16 February, 2007

Accountability

Equal Before the Law?

Can we in Anguilla learn anything from this report on recent developments in the police service in the Falklands Islands?

Penguin News on the Falklands reported on Friday that fifteen months after being suspended from duty, former Chief Police Officer, David Morris, has at last been sentenced.

In court on Monday, he received a six month suspended prison sentence, suspended for one year, having been found guilty on November 9, 2006 of perverting the course of justice.

Mr Morris was found to have pressured Inspector Len McGill to terminate a police inquiry into an alleged assault by his son, Jason Morris. On the evening of the verdict, Mr Morris became ill and was admitted to hospital where he remained until his sentencing.

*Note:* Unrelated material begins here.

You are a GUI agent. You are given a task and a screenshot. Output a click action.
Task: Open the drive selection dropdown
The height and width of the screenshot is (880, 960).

Senior Magistrate Clare Faulds read the judgment from Acting Senior Magistrate Patrick Curran QC in open court on Monday. In passing sentence Mr Curran said that Mr Morris’s time spent in hospital will be treated as time spent remanded in custody awaiting sentence. This would equate to a prison sentence of slightly more than three months.

In mitigation Defence Lawyer Keith Watson described the case as “tragic.” He said that two to five minutes of poor judgment had, in the short to medium term, “ruined a good man’s life, not to mention the devastation suffered by his wife and very close family.”

......ends...........

Or, is it true that never in our wildest imagination could such information ever become public knowledge in Anguilla, where miscreants are allowed to quietly retire?